Es un interrogante antropológico no resuelto -al menos, para mí- el por qué de esta vocación transformista del hombre blanco. ¿Es sólo una moda? Sabemos que allá por los años 20 primó la estética de la blanca palidez, pero desde entonces la tendencia siempre ha sido la inversa. Y siempre es el hombre blanco el que busca evolucionar hacia tonos mulatos o casi negros. Nunca en la dirección contraria, de negros que quieran volverse blancos, excepción hecha del patético caso de Michael Jackson.
La dimensión social del fenómeno es más evidente y parte del hecho de que en los países desarrollados hasta el más modesto de los empleados puede acceder hoy a la condición de turista y dorarse al sol de cualquier remoto destino, a cambio de un puñado de euros pagadero en cómodos plazos. Esta democratización del ocio tiene como consecuencia el movimiento de centenares de millones de personas cada año de un extremo a otro del globo terráqueo.
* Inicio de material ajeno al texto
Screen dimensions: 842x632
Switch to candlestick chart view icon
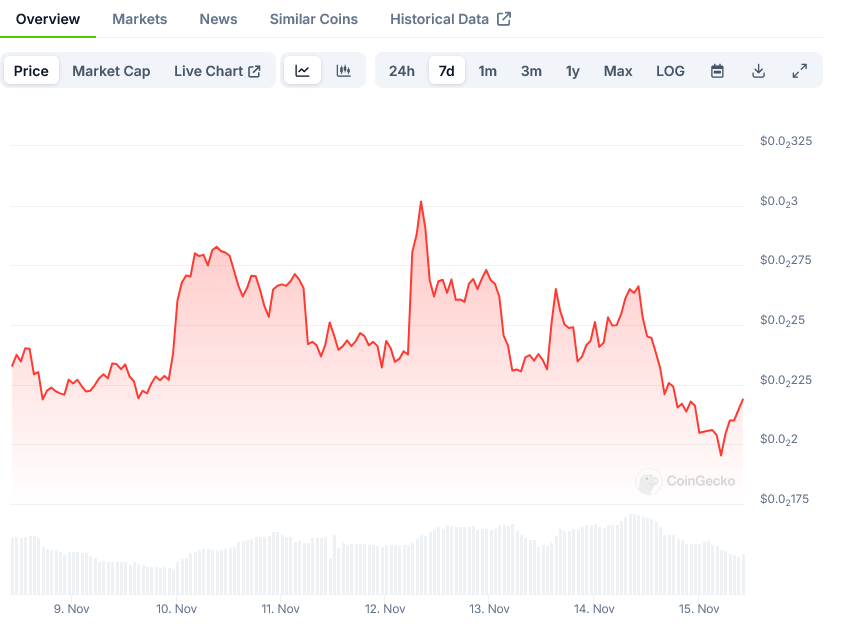(343, 71)
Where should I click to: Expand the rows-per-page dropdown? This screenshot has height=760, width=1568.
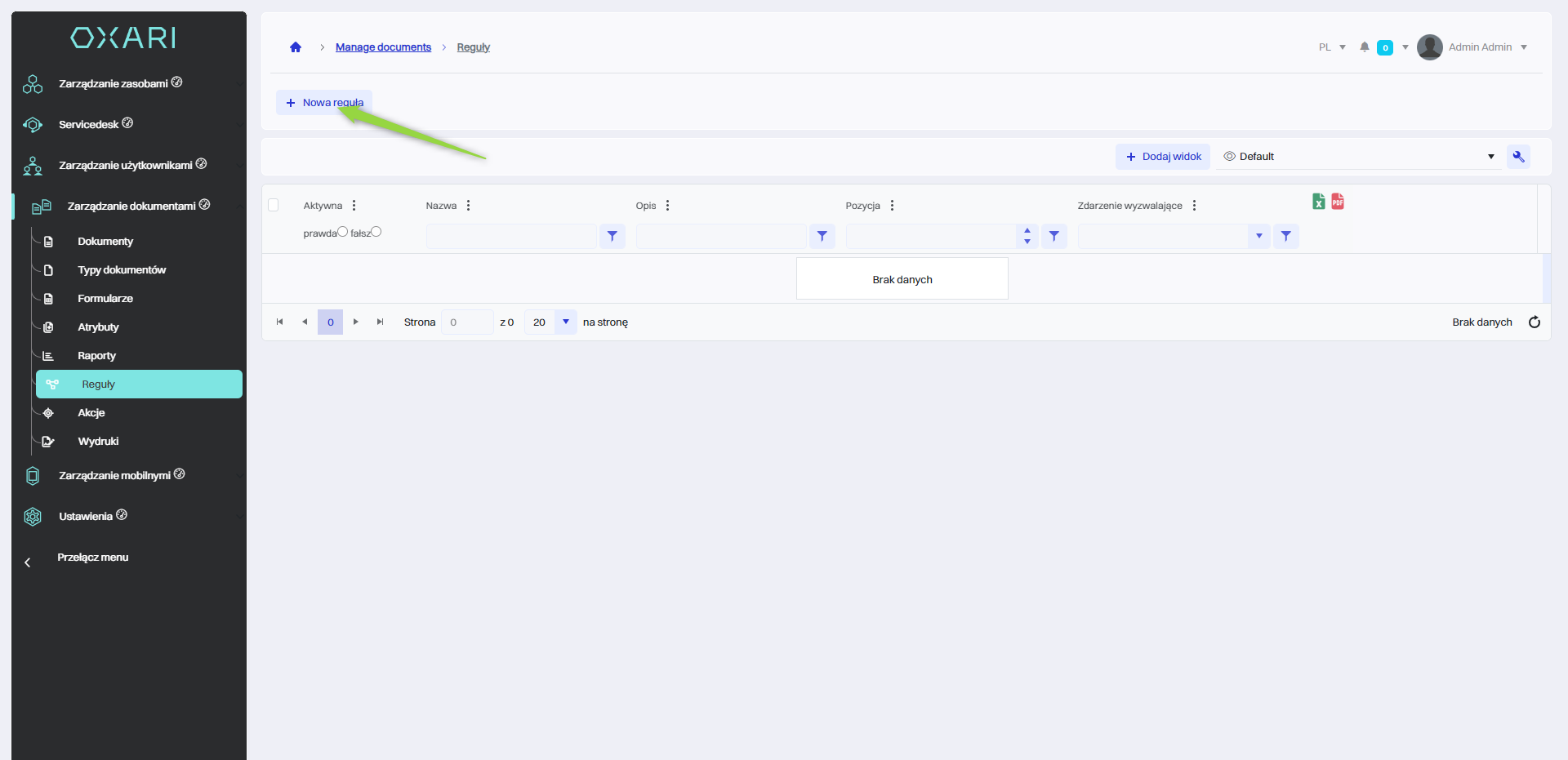coord(565,322)
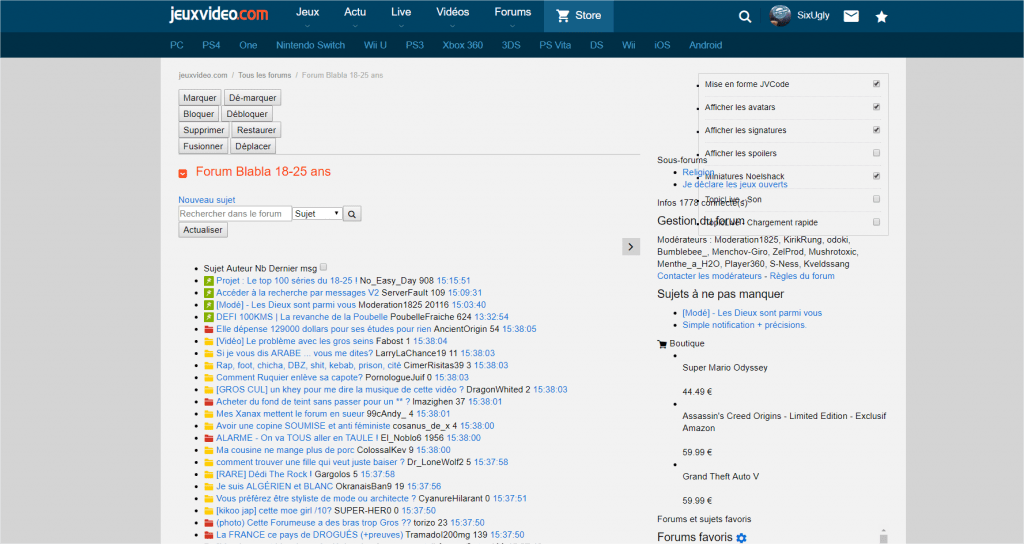This screenshot has height=544, width=1024.
Task: Click the Nouveau sujet link
Action: [x=206, y=200]
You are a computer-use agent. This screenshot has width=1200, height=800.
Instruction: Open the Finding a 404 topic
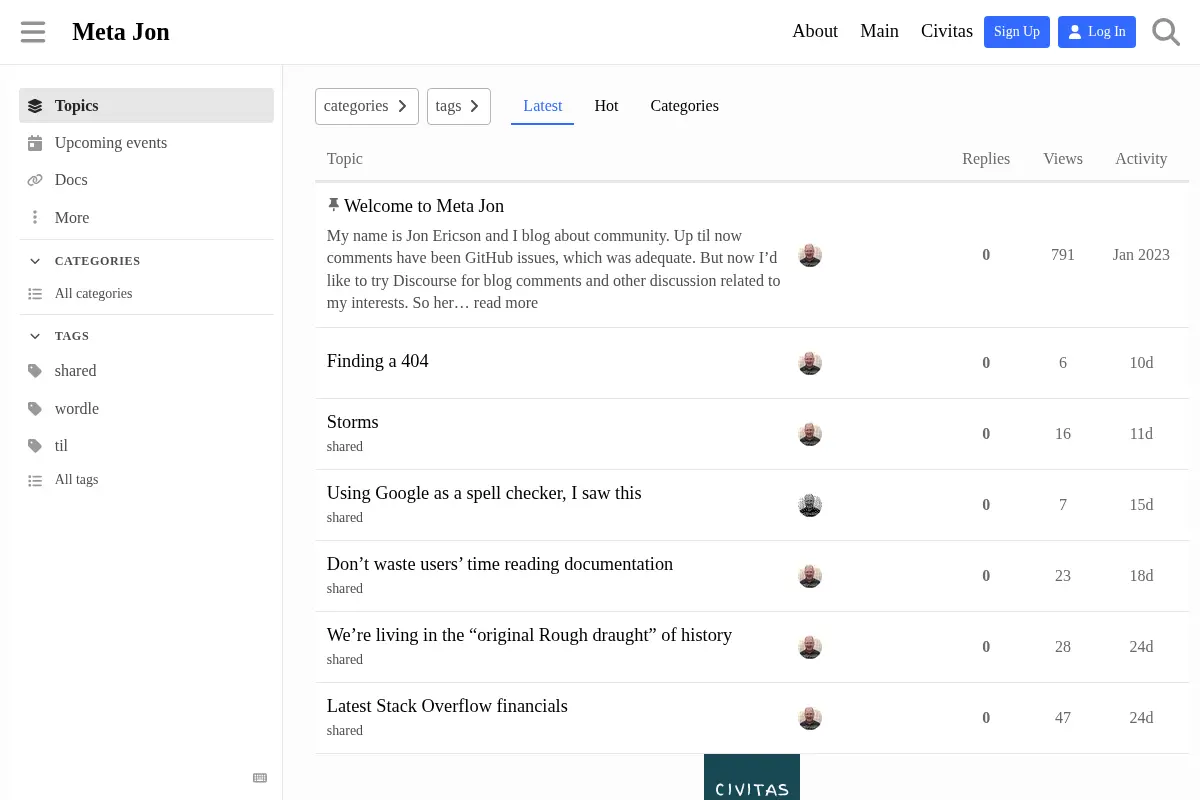coord(377,361)
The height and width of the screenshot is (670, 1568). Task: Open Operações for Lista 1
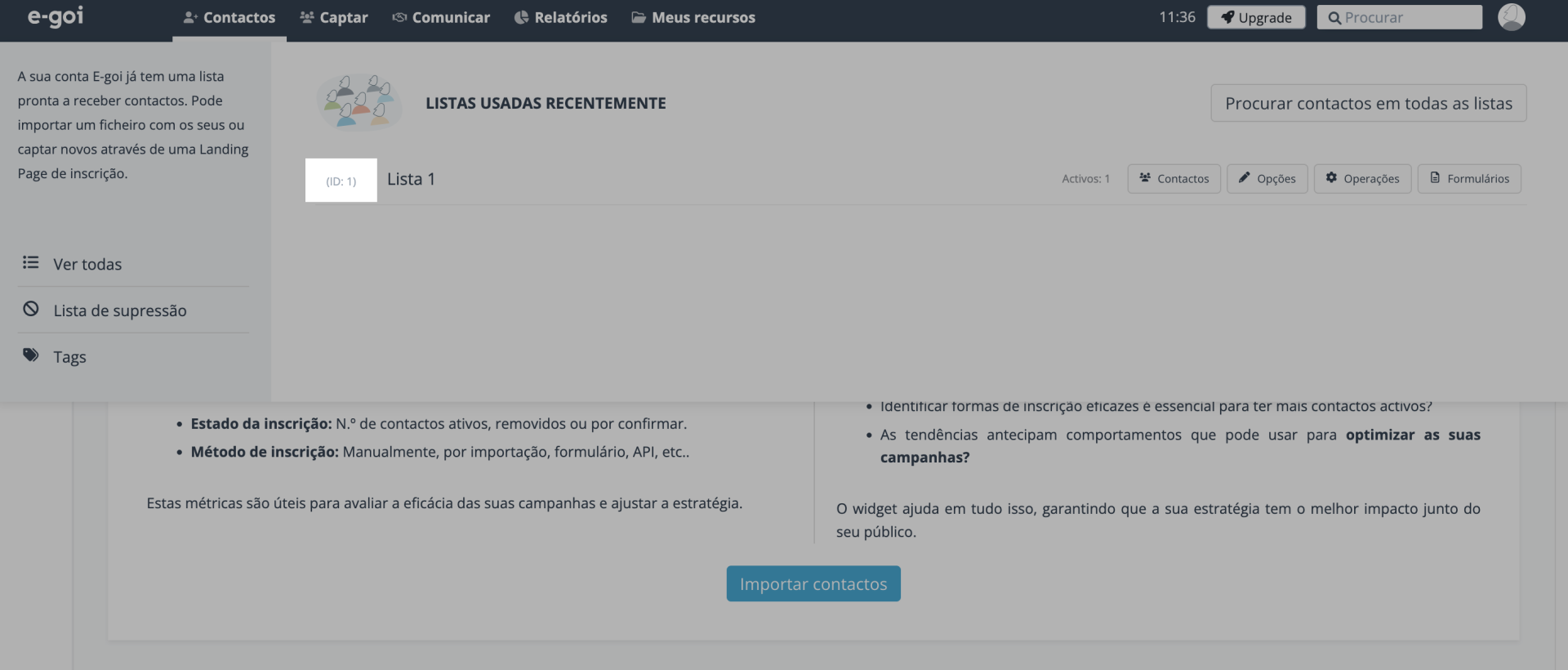tap(1362, 179)
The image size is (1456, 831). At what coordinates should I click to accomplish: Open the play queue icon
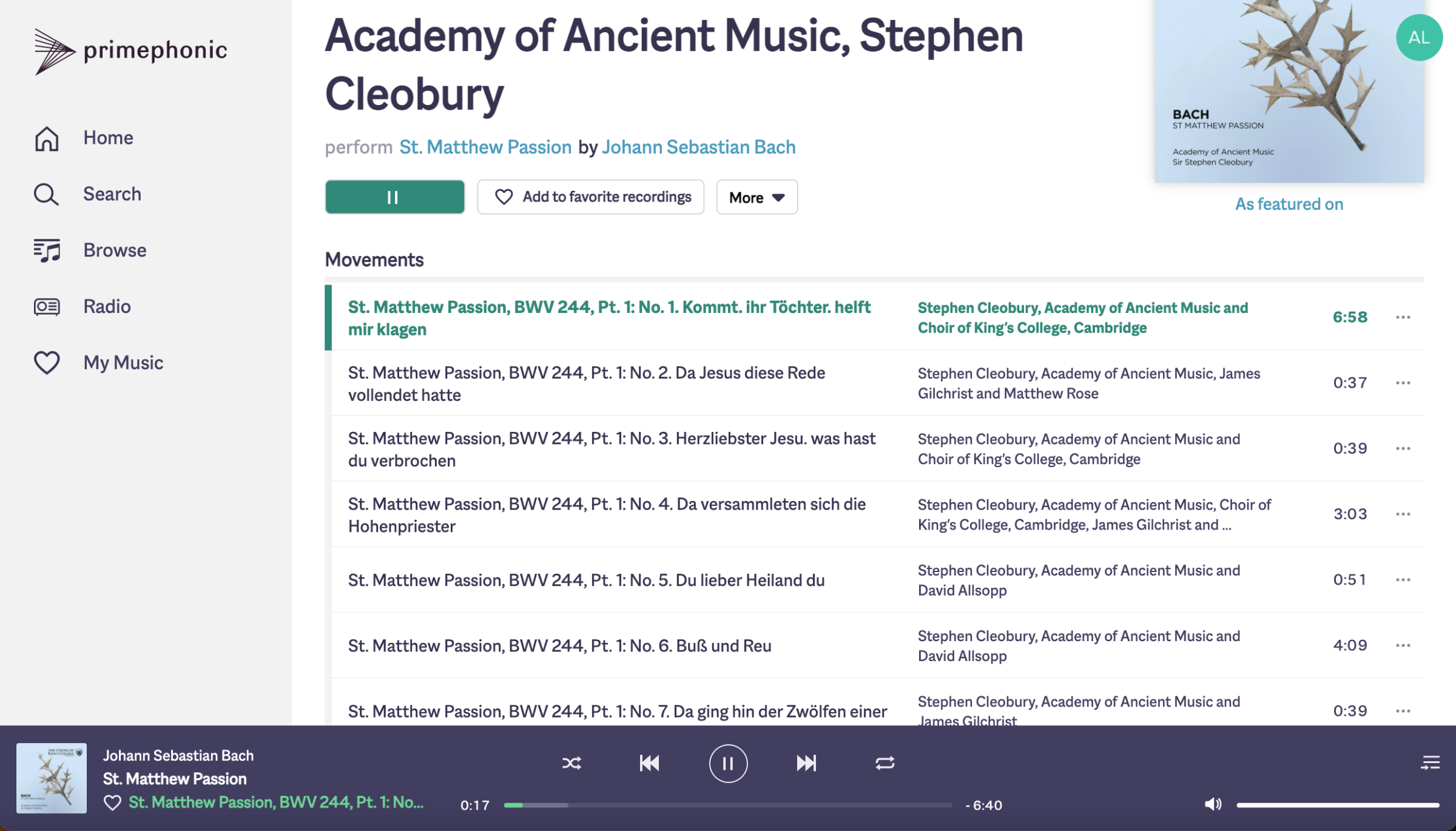(x=1430, y=762)
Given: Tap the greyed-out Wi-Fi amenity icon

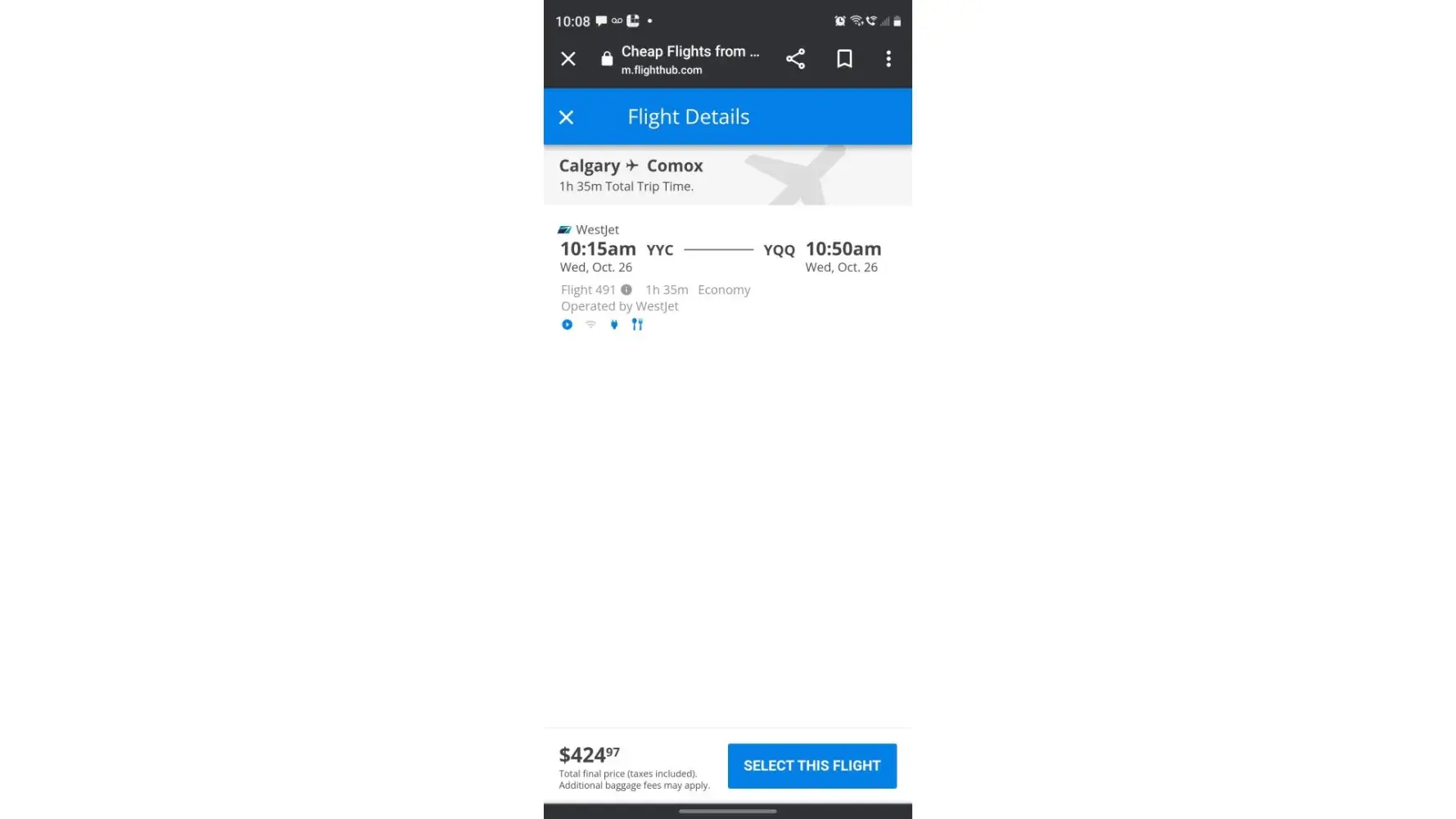Looking at the screenshot, I should click(x=590, y=324).
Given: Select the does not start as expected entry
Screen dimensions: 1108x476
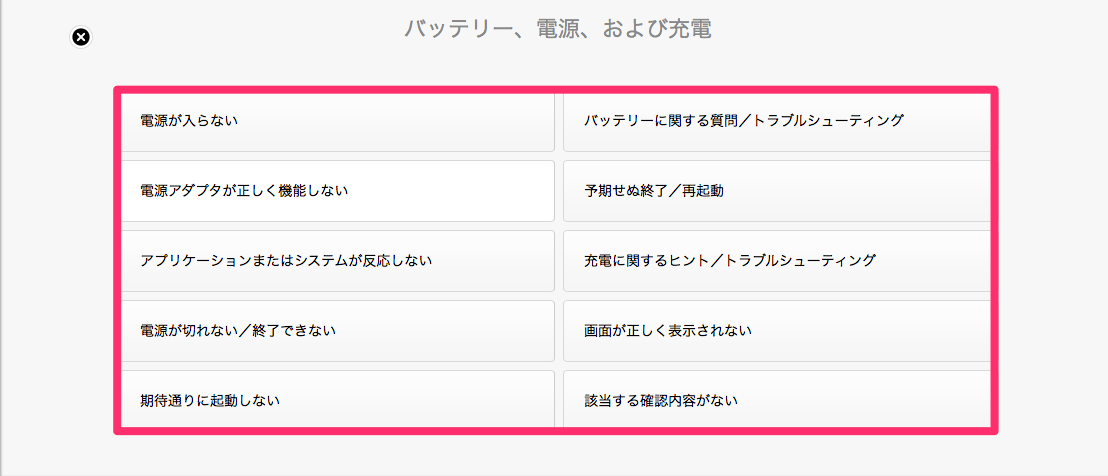Looking at the screenshot, I should [x=338, y=400].
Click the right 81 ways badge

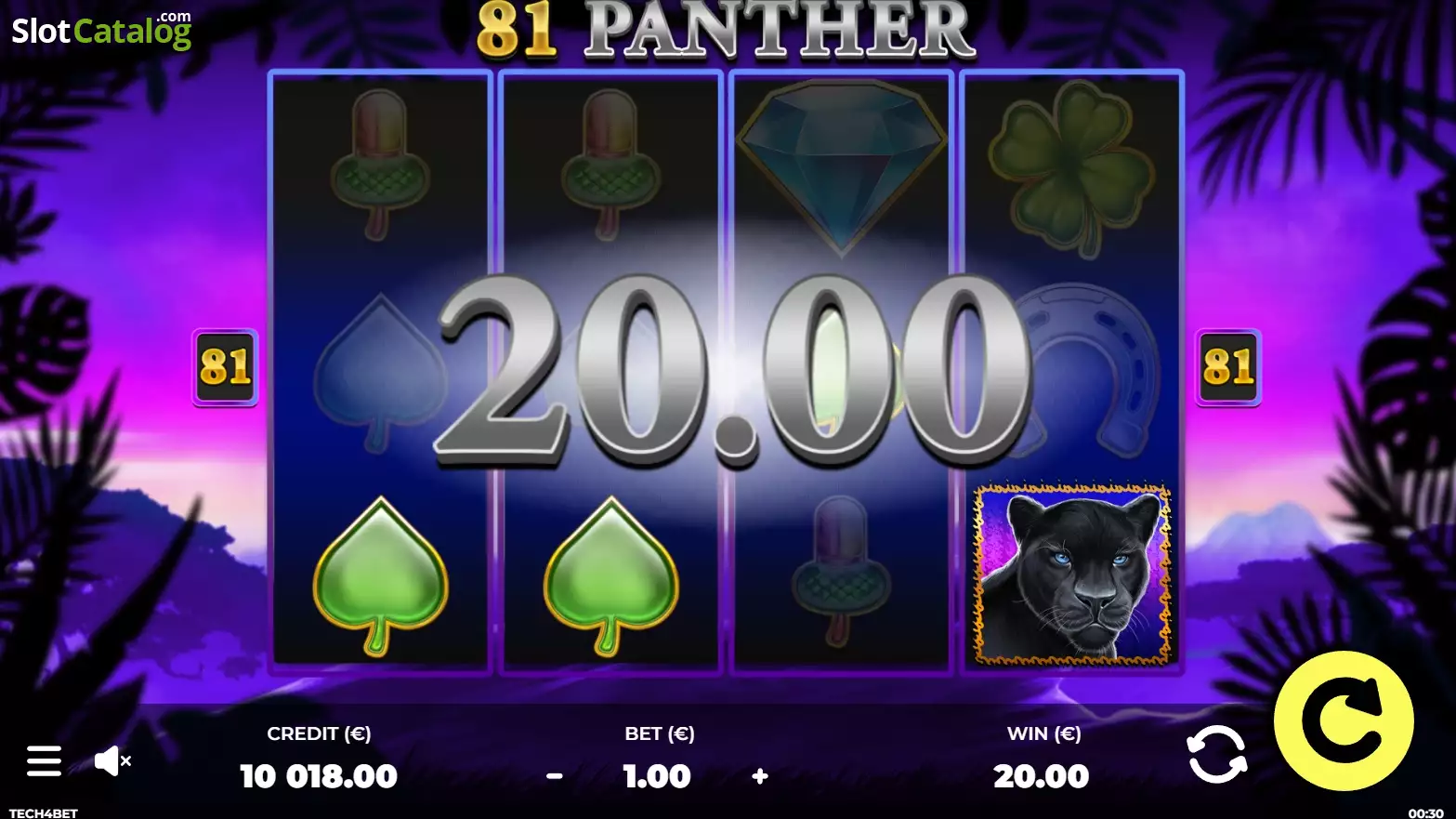click(x=1228, y=367)
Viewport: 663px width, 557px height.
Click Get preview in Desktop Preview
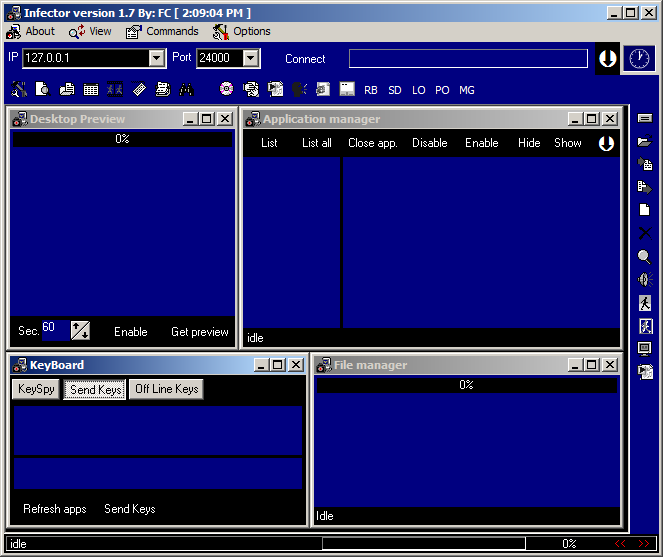point(199,332)
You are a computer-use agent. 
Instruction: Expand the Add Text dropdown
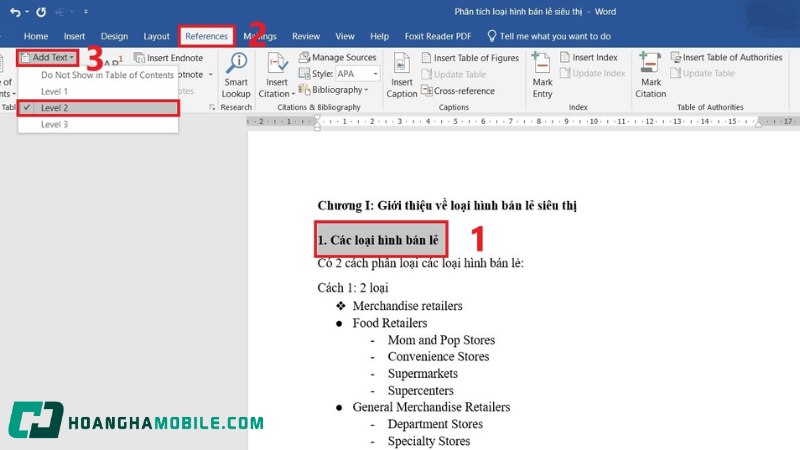(x=49, y=58)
En España, lo sabemos bien; en Andalucía, todavía más. Los turistas son la primera fuente de ingresos, nuestra industria de carne y hueso. Algo tan cierto como el constante incremento del número de turistas españoles hacia todos los horizontes. Qué distinto este ir y venir de grupos humanos movidos por la curiosidad o por el puro ocio, con la dramática peripecia de los flujos migratorios. Unos viajan casi siempre de Norte a Sur, los otros de Sur a Norte. Unos pagan sus billetes a los turoperadores, los otros a las mafias más o menos organizadas. Unos van a disfrutar de la vida, los otros se la juegan para intentar un día poder disfrutarla. La historia se escribe bajo el signo de esta tremenda paradoja de la globalización, mientras el moreno agromán se pierde en las brumas del pasado.